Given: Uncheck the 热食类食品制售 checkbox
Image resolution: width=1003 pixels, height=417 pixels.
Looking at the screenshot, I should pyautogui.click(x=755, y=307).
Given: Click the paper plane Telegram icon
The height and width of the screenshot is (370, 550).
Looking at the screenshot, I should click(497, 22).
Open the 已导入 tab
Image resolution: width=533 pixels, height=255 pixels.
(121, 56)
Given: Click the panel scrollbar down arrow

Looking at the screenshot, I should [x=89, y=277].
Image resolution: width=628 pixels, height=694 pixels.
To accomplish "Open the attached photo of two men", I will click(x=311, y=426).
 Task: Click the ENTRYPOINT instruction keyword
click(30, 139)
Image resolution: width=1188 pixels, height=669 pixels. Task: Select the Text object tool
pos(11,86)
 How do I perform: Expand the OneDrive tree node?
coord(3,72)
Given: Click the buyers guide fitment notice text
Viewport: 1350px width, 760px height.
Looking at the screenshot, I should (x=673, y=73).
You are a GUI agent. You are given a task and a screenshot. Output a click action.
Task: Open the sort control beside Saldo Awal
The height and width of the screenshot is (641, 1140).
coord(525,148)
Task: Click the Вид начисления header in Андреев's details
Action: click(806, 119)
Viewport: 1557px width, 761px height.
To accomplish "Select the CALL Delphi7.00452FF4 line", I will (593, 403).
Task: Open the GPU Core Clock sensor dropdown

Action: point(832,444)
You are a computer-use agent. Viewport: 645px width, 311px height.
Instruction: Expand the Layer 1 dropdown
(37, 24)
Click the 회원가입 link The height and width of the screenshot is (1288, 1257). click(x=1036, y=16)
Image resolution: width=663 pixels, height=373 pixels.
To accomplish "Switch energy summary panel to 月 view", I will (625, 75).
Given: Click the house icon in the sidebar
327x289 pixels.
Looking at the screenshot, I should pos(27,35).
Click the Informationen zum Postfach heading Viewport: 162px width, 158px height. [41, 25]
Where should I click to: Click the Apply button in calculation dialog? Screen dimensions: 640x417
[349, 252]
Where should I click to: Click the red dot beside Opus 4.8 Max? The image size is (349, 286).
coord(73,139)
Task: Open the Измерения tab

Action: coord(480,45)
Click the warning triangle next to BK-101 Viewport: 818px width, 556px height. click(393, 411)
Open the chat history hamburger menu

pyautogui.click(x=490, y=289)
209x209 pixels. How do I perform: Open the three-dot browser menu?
*-*-*
The problem –
Arrange every line of the records above as a Markdown table, omitting blank lines. Use two columns: "Row" for the row number and "Record line" for the line.

Solution for this task –
| Row | Record line |
|---|---|
| 1 | Given: Uncheck the 热食类食品制售 checkbox |
| 2 | Image resolution: width=1003 pixels, height=417 pixels. |
| 3 | Looking at the screenshot, I should pyautogui.click(x=755, y=307). |
| 4 | Given: Click the paper plane Telegram icon |
| 5 | The height and width of the screenshot is (370, 550). |
| 6 | Looking at the screenshot, I should click(497, 22). |
| 7 | Open the 已导入 tab |
| 8 | Image resolution: width=533 pixels, height=255 pixels. |
| 9 | (121, 56) |
| 10 | Given: Click the panel scrollbar down arrow |
| 11 | Looking at the screenshot, I should [x=89, y=277]. |
| 12 | Image resolution: width=628 pixels, height=694 pixels. |
| 13 | To accomplish "Open the attached photo of two men", I will click(x=311, y=426). |
| 14 |  Task: Click the ENTRYPOINT instruction keyword |
| 15 | click(30, 139) |
| 16 | Image resolution: width=1188 pixels, height=669 pixels. Task: Select the Text object tool |
| 17 | pos(11,86) |
| 18 |  How do I perform: Expand the OneDrive tree node? |
| 19 | coord(3,72) |
| 20 | Given: Click the buyers guide fitment notice text |
| 21 | Viewport: 1350px width, 760px height. |
| 22 | Looking at the screenshot, I should (x=673, y=73). |
| 23 | You are a GUI agent. You are given a task and a screenshot. Output a click action. |
| 24 | Task: Open the sort control beside Saldo Awal |
| 25 | The height and width of the screenshot is (641, 1140). |
| 26 | coord(525,148) |
| 27 | Task: Click the Вид начисления header in Андреев's details |
| 28 | Action: click(806, 119) |
| 29 | Viewport: 1557px width, 761px height. |
| 30 | To accomplish "Select the CALL Delphi7.00452FF4 line", I will (593, 403). |
| 31 | Task: Open the GPU Core Clock sensor dropdown |
| 32 | Action: point(832,444) |
| 33 | You are a computer-use agent. Viewport: 645px width, 311px height. |
| 34 | Instruction: Expand the Layer 1 dropdown |
| 35 | (37, 24) |
| 36 | Click the 회원가입 link The height and width of the screenshot is (1288, 1257). click(x=1036, y=16) |
| 37 | Image resolution: width=663 pixels, height=373 pixels. |
| 38 | To accomplish "Switch energy summary panel to 月 view", I will (625, 75). |
| 39 | Given: Click the house icon in the sidebar |
| 40 | 327x289 pixels. |
| 41 | Looking at the screenshot, I should pos(27,35). |
| 42 | Click the Informationen zum Postfach heading Viewport: 162px width, 158px height. [41, 25] |
| 43 | Where should I click to: Click the Apply button in calculation dialog? Screen dimensions: 640x417 |
| 44 | [349, 252] |
| 45 | Where should I click to: Click the red dot beside Opus 4.8 Max? The image size is (349, 286). |
| 46 | coord(73,139) |
| 47 | Task: Open the Измерения tab |
| 48 | Action: coord(480,45) |
| 49 | Click the warning triangle next to BK-101 Viewport: 818px width, 556px height. click(393, 411) |
| 50 | Open the chat history hamburger menu |
| 51 | pyautogui.click(x=490, y=289) |
| 52 | 209x209 pixels. How do I perform: Open the three-dot browser menu? |